Pelafalan yang bagus membuat Widya saat itu terkesima. Kini gilirannya dan dengan tegas mulai mengucapkan.

"Saya, Widya Nathalie Alexandra, berjanji di hadapan Tuhan, hamba Tuhan, dan saudara seiman, bahwa sesuai dengan kehendak Tuhan saya menerima engkau, Kenzi Nicholas Sanjaya, sebagai suami yang sah dan satu-satunya mulai saat ini dan seterusnya. Saya berjanji, akan tunduk dalam segala sesuatu seperti kepada Tuhan, menghormati sebagai teman pewaris dari kasih karunia. Saya berjanji, akan hidup kudus, menjadi penolong yang setia dan selalu menaruh harap kepada Tuhan, dan selalu hidup dengan rukun dan damai dalam sepanjang hidup ini."

Setelah mengucapkannya tepukan riuh tamu menggelar, lalu pendeta kembali membacakan ayat suci. Tak lama menyuruh sepasang kekasih yang telah sah menjadi suami istri untuk saling bertukar kasih.

Widya sendiri merasa tak perlu, namun dia melihat Kenzi mendekat padanya dan saat itu juga dia melotot. Bibirnya telah dikecup oleh pria berstatus sebagai suami. Berkisar lima menit mengecup bibir ranum milik Widya, aksi tersebut banyak diabdikan oleh kolega-kolega.

"Santai saja, Nona. Ini belum seberapa dengan nanti malam."

Wajah merah padam tercetak di pipi Widya. Kekhawatiran tentang malam yang dimaksud pria itu membuat Widya sedikit gelisah.

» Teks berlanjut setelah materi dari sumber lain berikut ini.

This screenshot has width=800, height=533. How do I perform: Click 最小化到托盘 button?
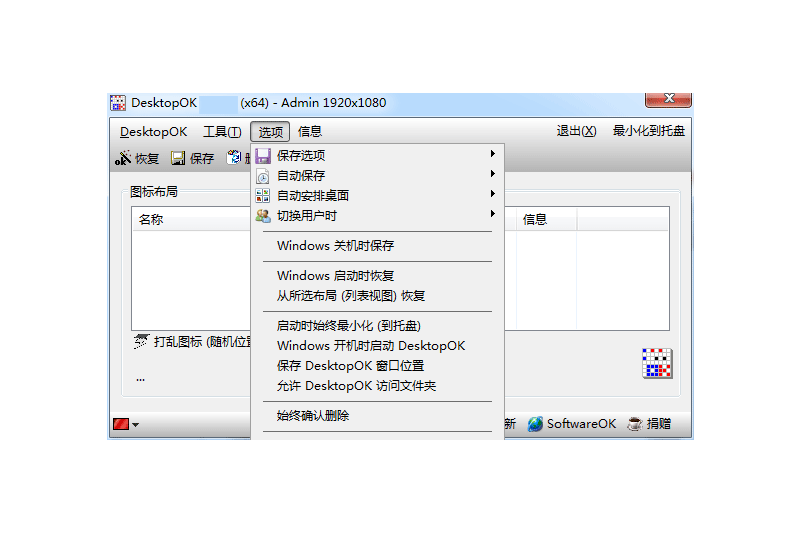tap(649, 131)
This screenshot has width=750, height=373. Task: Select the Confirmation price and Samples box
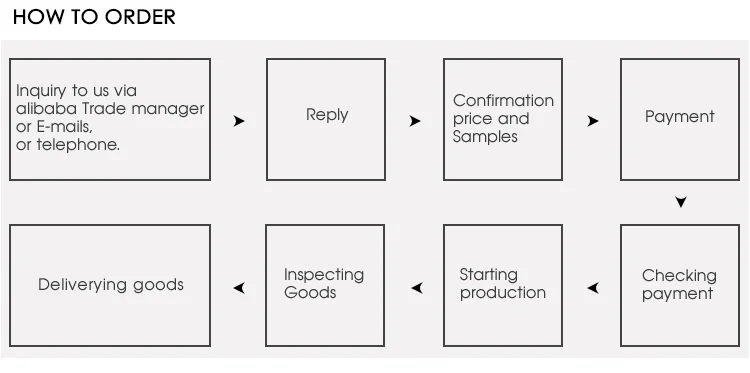tap(503, 120)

Setelah selesai melaksanakan pemberkatan kini acara santai pun tiba. Banyak para tamu undangan datang ke depan untuk saling bersalaman maupun memberi kado.

"Selamat buat kalian!" ujar Stefanie dengan riang lalu buru-buru memeluk Widya erat, hampir membuat gadis itu sesak.

"Jangan membuat istriku mati akibat sesak napas!"

"Yaelah, sekarang sebutannya udah istri aja, nih!" goda Stefanie kembali sambil menaik-turunkan alis mata.

Kenzi merasa bodo amat, dirinya malah melingkarkan tangan di pinggang sang istri. Berbeda dengan Widya, dia menunduk malu dan menggigit bibirnya menahan gelisah.

"Halah, malu-malu aja kalian! Semoga langgeng, tetap happy terus pernikahannya, makin romantis, cepat dapat momongan–"

"Amin!"

Celotehan Stefanie langsung terpotong oleh suara Kenzi saat mengucapkan kalimat doa momongan. Pria itu pura-pura tak menatap wanita yang sedang membuka mulut akibat ucapan dipotong.

"Hahaha, kebelet ya? Kalau begitu gas aja nanti malam."

Kemudian wanita itu pergi menuruni podium, membuat sepasang pengantin saling menatap satu sama lain.

"Kenzi, selamat!"

Suara seseorang terdengar dan saat ini dia langsung menyergap Kenzi dengan pelukan. Sontak, Kenzi buru-buru melepas paksa pelukan itu, membuat wanita yang tadi memeluknya hampir terhuyung ke belakang.

"Callista?" Kenzi kaget saat mengetahui yang memeluk dirinya.

Wajah wanita itu berubah kesal dan semakin menunjukkan kekesalan saat melihat Widya berada di sebelah Kenzi.

"Kenzi, dirimu sangat tampan hari ini."

Sedangkan pria yang dimaksud malah menaikkan sebelah alisnya lalu mengeratkan pelukan di pinggang sang istri. Saat itu juga berujar, "Terima kasih, penampilanku sekarang disesuaikan oleh istri tercinta. Iyakan, Sayang?"

Seperti memanas-manasi, Kenzi sengaja menekan kata sayang. Berbeda sama Widya, dia hanya mengangguk canggung.

Langsung saja ekspresi Callista berubah seperti tertekan, buru-buru dia memberi kado lalu segera turun. Dari arah bawah, Callista mengepalkan telapak tangan erat-erat dan berkata, "Pernikahan ini sangat membuatku muak!"